Screenshot grounding data:
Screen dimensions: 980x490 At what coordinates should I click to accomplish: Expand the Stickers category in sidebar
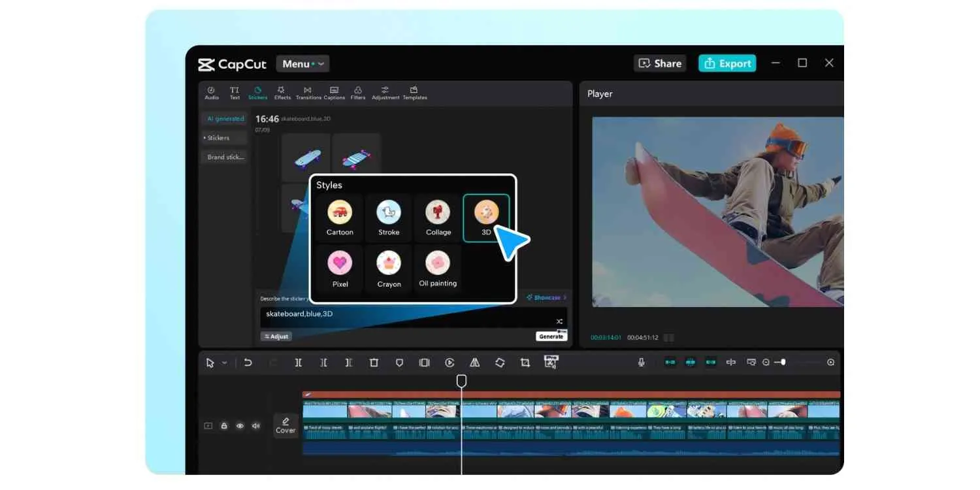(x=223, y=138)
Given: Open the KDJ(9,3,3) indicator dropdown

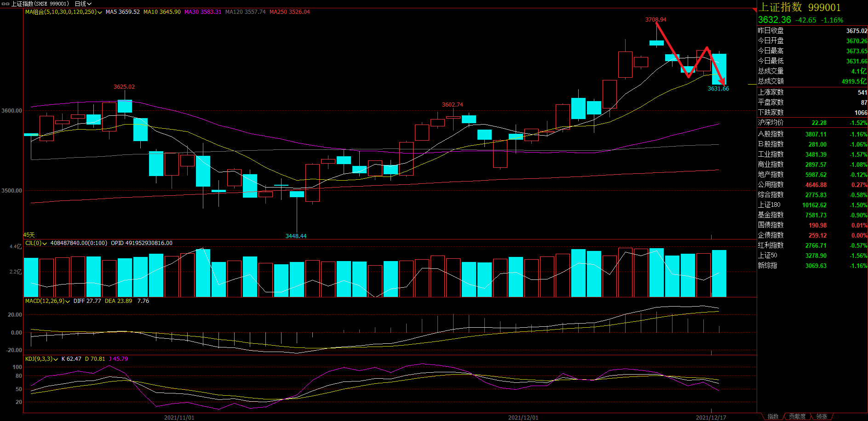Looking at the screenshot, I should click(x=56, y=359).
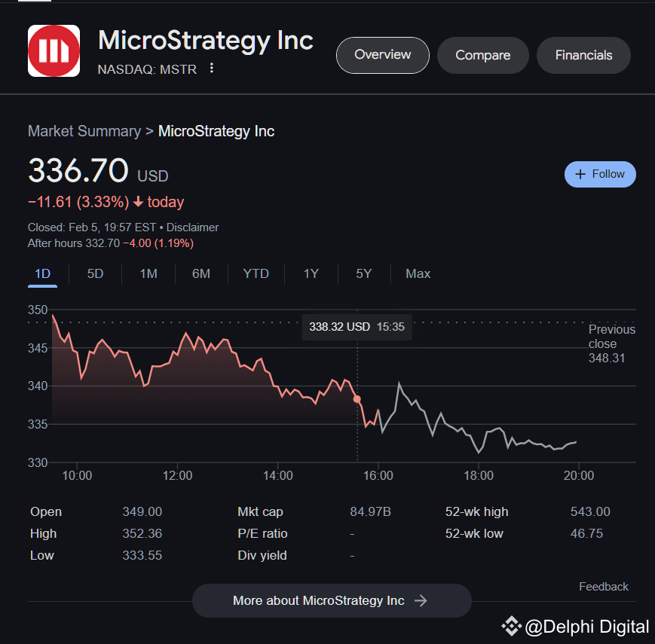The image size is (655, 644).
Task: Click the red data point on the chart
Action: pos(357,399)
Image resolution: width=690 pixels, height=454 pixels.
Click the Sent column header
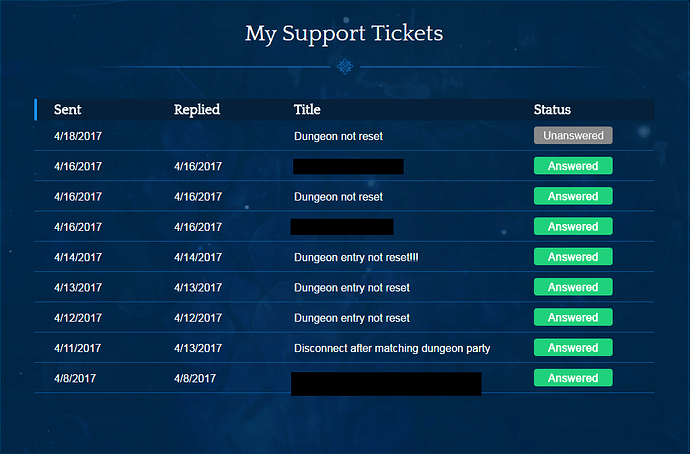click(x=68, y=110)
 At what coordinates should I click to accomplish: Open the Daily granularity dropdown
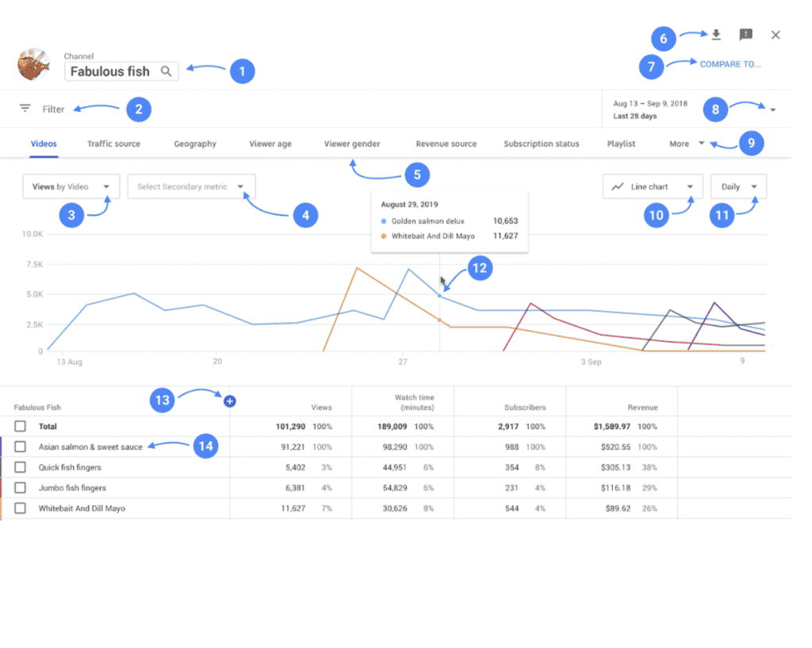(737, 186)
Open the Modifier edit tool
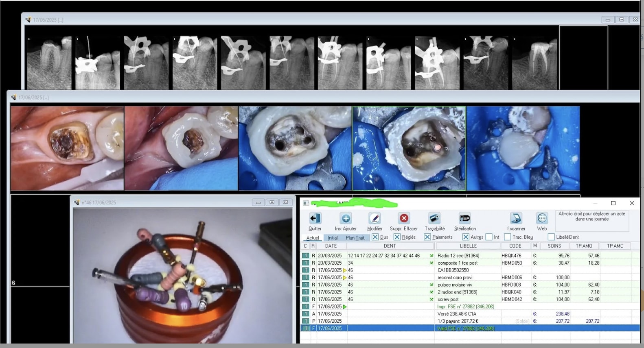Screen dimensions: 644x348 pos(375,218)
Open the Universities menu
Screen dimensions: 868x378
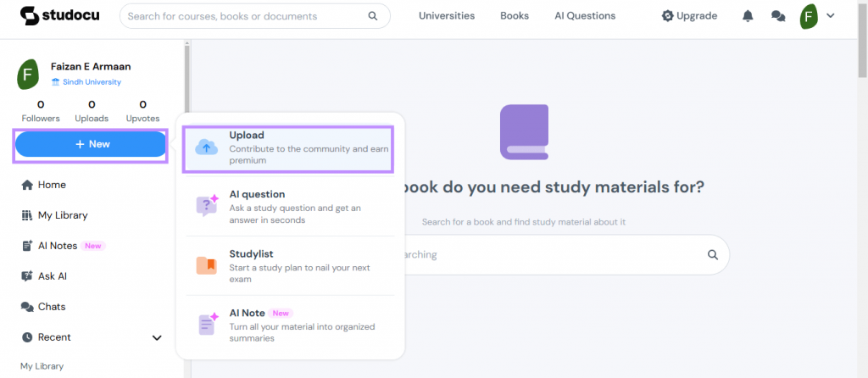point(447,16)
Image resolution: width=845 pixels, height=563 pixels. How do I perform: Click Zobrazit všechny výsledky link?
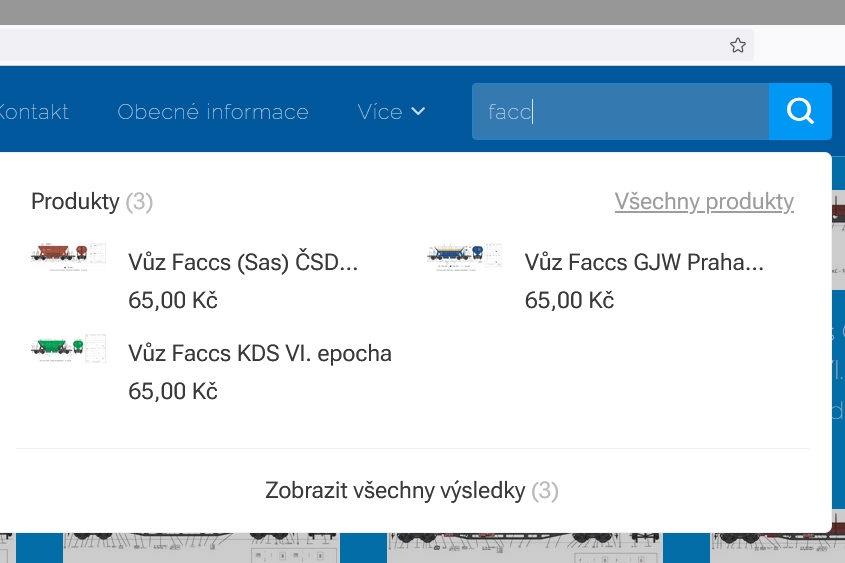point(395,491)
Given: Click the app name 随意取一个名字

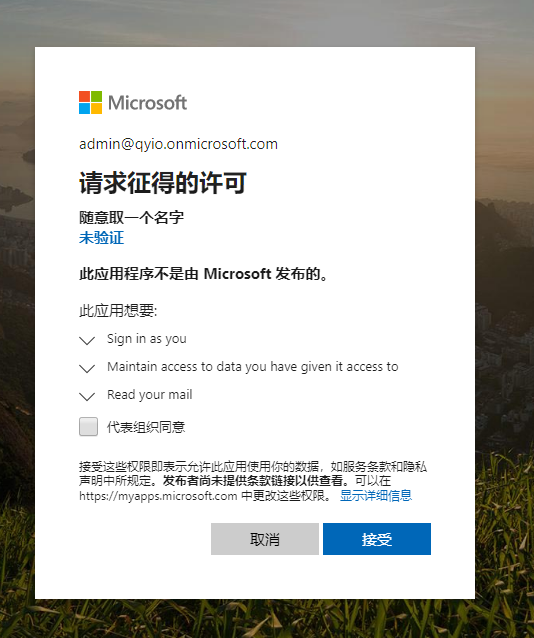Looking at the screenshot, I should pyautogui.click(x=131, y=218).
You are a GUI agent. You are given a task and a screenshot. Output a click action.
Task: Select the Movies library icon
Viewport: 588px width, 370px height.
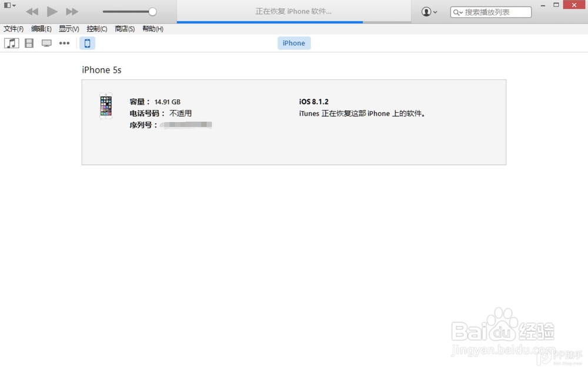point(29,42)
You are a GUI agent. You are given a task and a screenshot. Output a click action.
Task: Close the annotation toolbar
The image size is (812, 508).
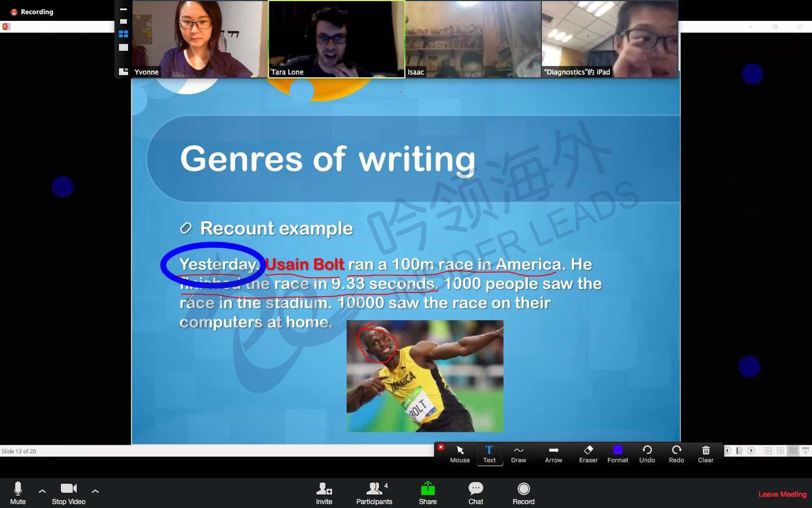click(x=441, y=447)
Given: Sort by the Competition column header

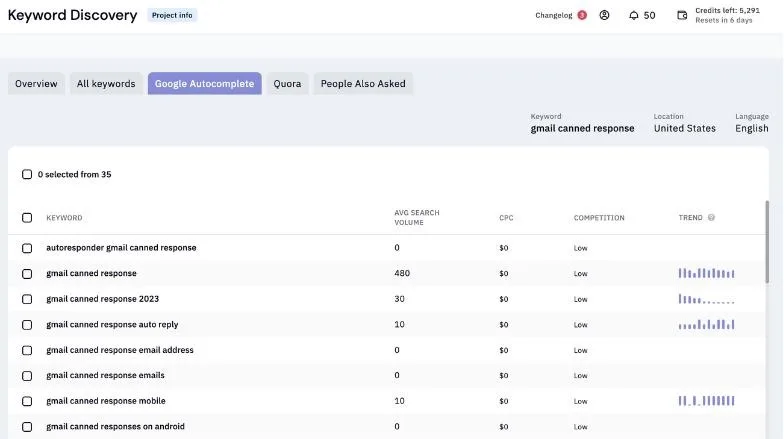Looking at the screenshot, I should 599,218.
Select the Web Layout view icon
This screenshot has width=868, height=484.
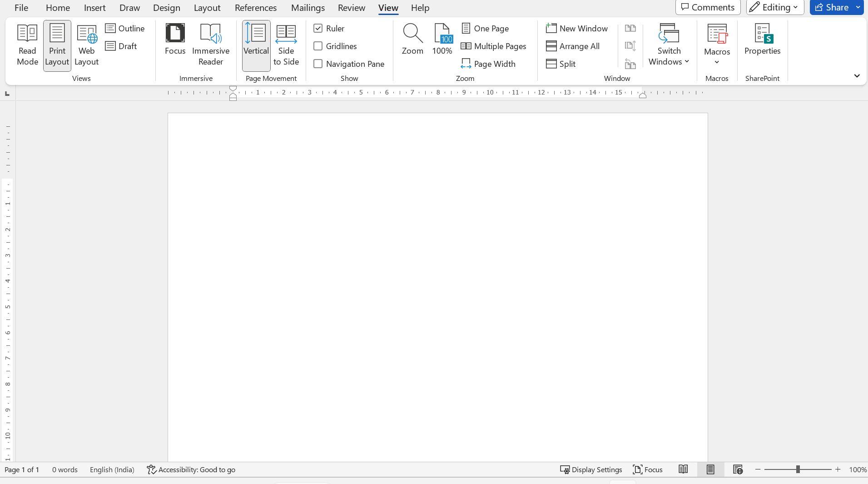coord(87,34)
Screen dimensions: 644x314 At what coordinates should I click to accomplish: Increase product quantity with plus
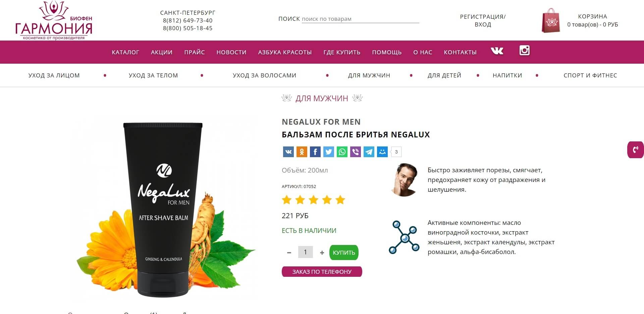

WHAT YOU NEED TO DO » All that is wanted is an exact copy of the lines from the line bearing "At what coordinates should I click to accomplish: Open" through the final line of the entries, including both ends but no pictures.

EXERCISE OUTPUT »
 At what coordinates should I click to accomplish: Open the Daily granularity dropdown
(737, 186)
Open the Modifier edit tool
Screen dimensions: 644x348 pos(375,218)
Open the Universities menu
Screen dimensions: 868x378
point(447,16)
Image resolution: width=845 pixels, height=563 pixels. How do I perform: Click Zobrazit všechny výsledky link?
point(395,491)
Given: Click the app name 随意取一个名字

Looking at the screenshot, I should pyautogui.click(x=131, y=218).
You are a GUI agent. You are given a task and a screenshot. Output a click action.
Task: Select the Movies library icon
Viewport: 588px width, 370px height.
point(29,42)
You are a GUI agent. You are given a task and a screenshot. Output a click action.
Task: Close the annotation toolbar
The image size is (812, 508).
click(x=441, y=447)
Given: Sort by the Competition column header

Looking at the screenshot, I should 599,218.
Select the Web Layout view icon
This screenshot has width=868, height=484.
coord(87,34)
Screen dimensions: 644x314 At what coordinates should I click to accomplish: Increase product quantity with plus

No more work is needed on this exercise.